What is Women's Month in South Africa all about?


Although it is associated with boxes of chocolate, restaurant deals, and spa specials for women, Women's Month is about more than celebrating women in general.


It actually marks the day that women in the country came together to call for and achieve equality and change. Today commemorates the anniversary of the 1956 women's march when 20,000 members of the Federation of South African Women (FSAW) marched to the Union Buildings with signs to protest against South Africa's apartheid pass laws of the time.


FSAW took a petition to the apartheid government with over 100,000 signatures on it to demand the end of the law that required Black citizens to carry a pass book with them everywhere to maintain racial segregation in the country.


The peaceful demonstration was a significant moment and symbol of women's unity and ultimately initiated the government's scrapping of the pass laws.


5 inspiring African women professionals


Professor Mamokgethi Phakeng (South Africa)


The current vice-chancellor of the University of Cape Town in South Africa, Professor Phakeng holds a Ph.D. in Mathematical Education, the first Black South African woman to have earned the qualification. She has been named the most influential woman in the world of academics and founded an NGO that financially assists young learners who need help funding their studies.


Phakeng is a strong believer in the ability of women to make a change in the world and for other women, particularly in positions of leadership.

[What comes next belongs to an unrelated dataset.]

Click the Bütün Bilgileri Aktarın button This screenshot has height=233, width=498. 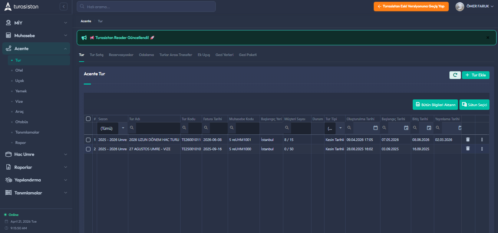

Professor Mamokgethi Phakeng: "When I have a dream, I pursue it without thinking about what would happen if it doesn’t work and this is what makes me.


Nene Maiga (Mali)


The CEO of Orange Botswana, Néné Maiga, was featured on the House of Rose Professional Pte. Ltd (HORP) 2022 List of Africa’s Most Inspirational Women in Leadership, which included 100 influential women. The 100 women were selected by House of Rose Professional after it looked at senior female executives from over 400 companies in Africa, showing that Maiga is one of the top women in the leadership game.


Maiga, who is originally from Mali and aged 35, was appointed CEO of Orange Botswana last year. She has long demonstrated trailblazing leadership traits. In her previous job as the CEO of Orange Middle East and Africa, she spearheaded transformative projects to promote inclusivity and value creation for the MEA region. She also steers the organisation's campaign to be a role model in gender equality. These are just some of the gamechanging initiatives she has started and led, and she has a long-held passion for tech as well as female empowerment.


Néné Maiga: "Curiosity opens so many doors in this universe, and the more you learn, the more you realise that you have even more things to learn."


Isatou Ceesay (The Gambia)

A social entrepreneur and grassroots activist, Isatou Ceesay hails from a small village in the Gambia and is the founder of a recycling and educational initiative in the country.


Affectionately known as the Queen of Recycling, in 1998 Ceesay began to teach Gambian women to transform collected plastic rubbish into items such as woven wallets and purses that they could sell to make an income. This was after she taught herself how to weave items from discarded plastic bags that she found littering her village and collected.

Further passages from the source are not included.